By Oliver Lyttelton | The Playlist August 4, 2011 at 1:44AM
International release dates can be a curious thing. With international box office making up bigger and bigger percentages of total grosses, many high profile films open abroad before they do in the States, with "Fast Five," "Thor" and "X-Men First Class" numbering among them. But then others, such as "Bridesmaids" and "Super 8," which require a little more work, get a steady roll-out, taking months to make their way around their world. And then there are the prestige pictures. The vagaries of international distribution mean that some pictures will sneak out abroad after festival bows -- "The Tree Of Life" opened in France weeks before the U.S -- while others can literally take years to find a big-screen home, like Oren Moverman's "The Messenger," which bowed in the U.K. in June, a full eighteen months after its American release.

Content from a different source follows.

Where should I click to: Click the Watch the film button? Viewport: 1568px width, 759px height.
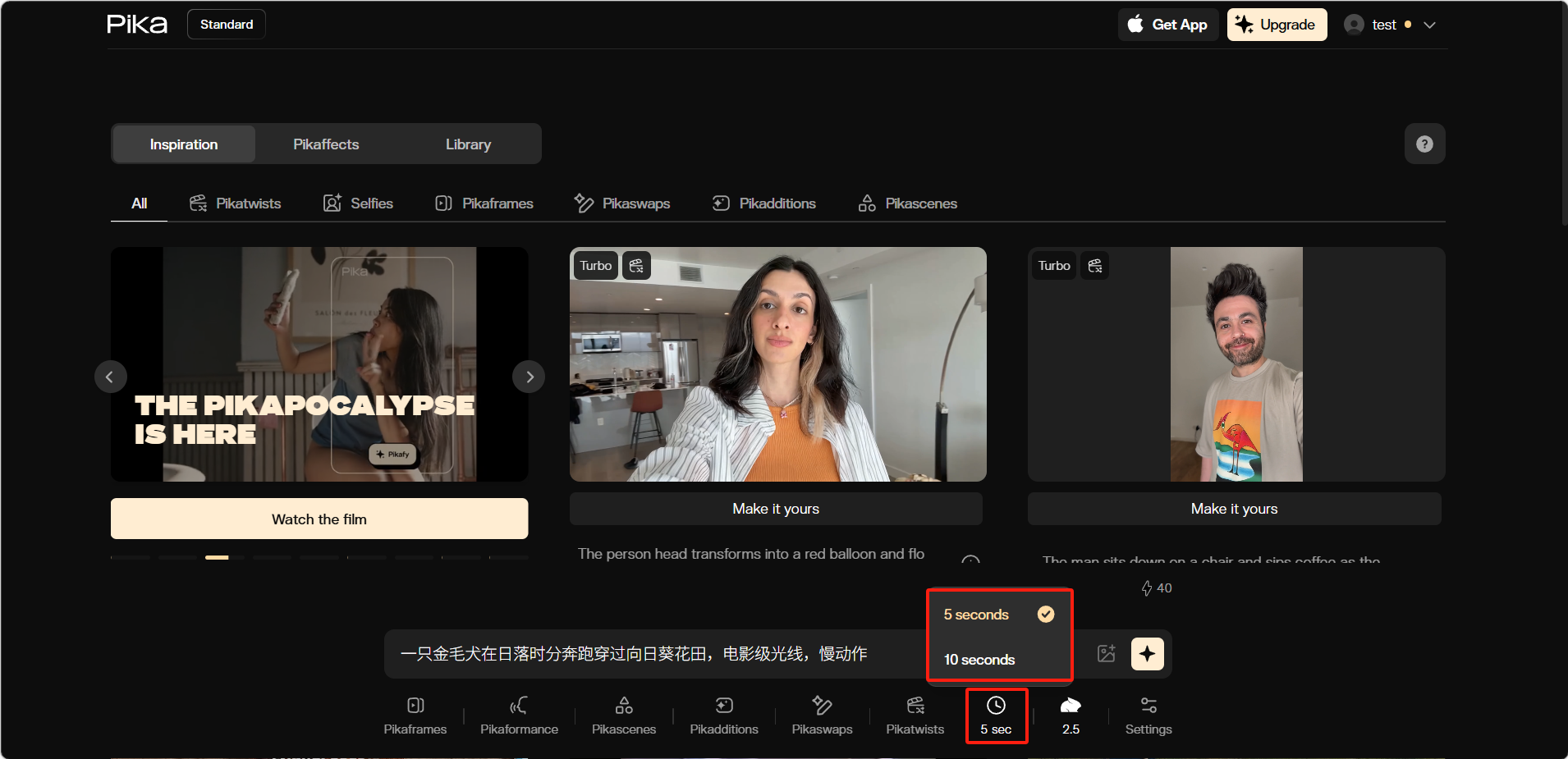pos(319,519)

But the fall holds some good news for British movie fans, at least: "Tinker, Tailor, Soldier, Spy" arrives in September, two months ahead of its Thanksgiving date in the States, and now news has filtered in that two big festival pictures have now landed firm U.K. dates, which seem likely to be ahead of any U.S. bow. Firstly, the excellent Shadow & Act report that Andrea Arnold's follow-up to "Fish Tank," her adaptation of Emily Brontë's classic love story "Wuthering Heights," will open on November 11th, courtesy of Artificial Eye. The film might have a virtually unknown cast (newcomer James Howson plays Heathcliff, while "Skins" star Kaya Scodelario is Cathy), but considering the source material, it has the potential to be something of a crossover film for the helmer, as well as likely being a big contender for the BAFTAs.

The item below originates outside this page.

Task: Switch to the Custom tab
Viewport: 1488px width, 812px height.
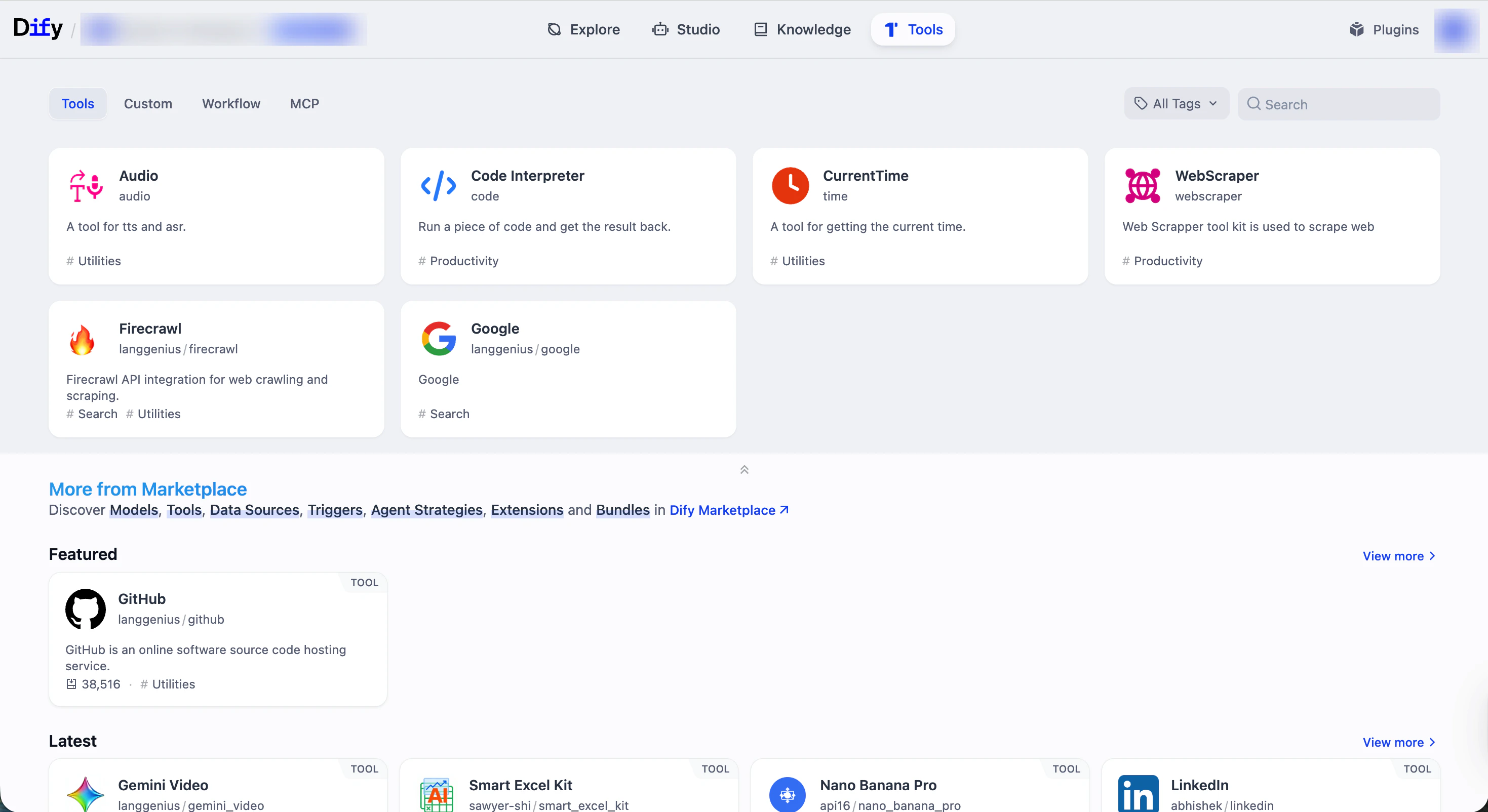Action: tap(148, 104)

Meanwhile, Empire report that Momentum Pictures will open Steve McQueen's "Shame," his sexually charged follow-up to outstanding debut "Hunger," on January 13th. The film will see McQueen's lead in his last film Michael Fassbender return, this time playing a New Yorker battling sex addiction, who also has to deal with the arrival of his troubled sister (Carey Mulligan) in town.
Neither film has U.S. distribution yet, and, while it's possible that both could be picked up for release before the end of the year (particularly "Wuthering Heights," which we named last week as one of ten films with the potential to upset the awards race), it may be a while before either hit U.S. shores. In the meantime, both films will bow at Venice, where we'll bring you our verdicts, while "Shame" will then hit Toronto, and "Wuthering Heights" may make a festival appearance, possibly at the New York Film Festival.